Quand l’eau se rebelle : la RDC sous la marée montante du choléra

La courbe s’élève, silencieuse mais tenace. En République démocratique du Congo, le choléra gagne du terrain, semaine après semaine, rappelant que derrière les chiffres froids se cache une bataille ancienne entre la vie, l’eau et la précarité.
La République démocratique du Congo fait face à une recrudescence préoccupante des cas de choléra. À la 51ᵉ semaine épidémiologique, le nombre de nouveaux cas suspects est passé de 914 à 1.381, soit une hausse brutale, selon le 73ᵉ compte-rendu du Conseil des ministres lu samedi à la télévision nationale par le ministre de la Communication, Patrick Muyaya. Six décès ont été enregistrés, correspondant à un taux de létalité de 0,4 %.
La vague invisible des chiffres qui montent
Derrière l’augmentation des cas, c’est une alerte sanitaire qui se dessine. La progression rapide du nombre de personnes atteintes suggère une circulation active du vibrion cholérique, favorisée par l’accès limité à l’eau potable et à l’assainissement. Si la létalité reste en deçà du seuil critique fixé par l’OMS, la dynamique de propagation impose une vigilance accrue.
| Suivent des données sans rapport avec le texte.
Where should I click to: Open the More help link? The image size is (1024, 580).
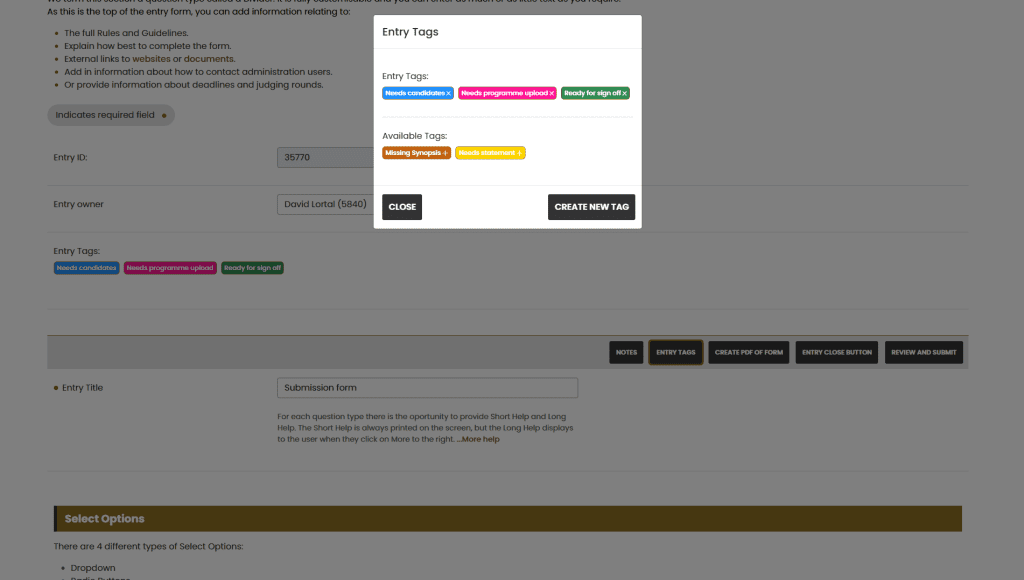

Kinshasa, miroir urbain de la fragilité sanitaire
Dans la capitale, 126 nouveaux cas suspects dont deux décès ont été rapportés sur la même période. Kinshasa, mégapole dense et contrastée, concentre les vulnérabilités : quartiers surpeuplés, réseaux d’eau défaillants, promiscuité. Chaque cas y résonne comme un avertissement, tant le risque de diffusion y est rapide.
Choléra persistant, Mpox en reflux : deux épidémies, deux rythmes
Alors que le choléra progresse, le Mpox montre des signes de stabilisation, avec des cas suspects passant de 231 à 232 et une baisse des cas positifs. Un contraste révélateur. Là où les réponses ciblées portent leurs fruits, le choléra, maladie de l’inégalité et du sous-développement, rappelle que la santé publique ne se joue pas seulement dans les hôpitaux, mais aussi dans les robinets et les caniveaux.
Le gouvernement assure de l’efficacité des dispositifs de riposte en cours. Mais au-delà de l’urgence, cette flambée remet au centre du débat une évidence ancienne : tant que l’eau restera incertaine, le choléra continuera de parler.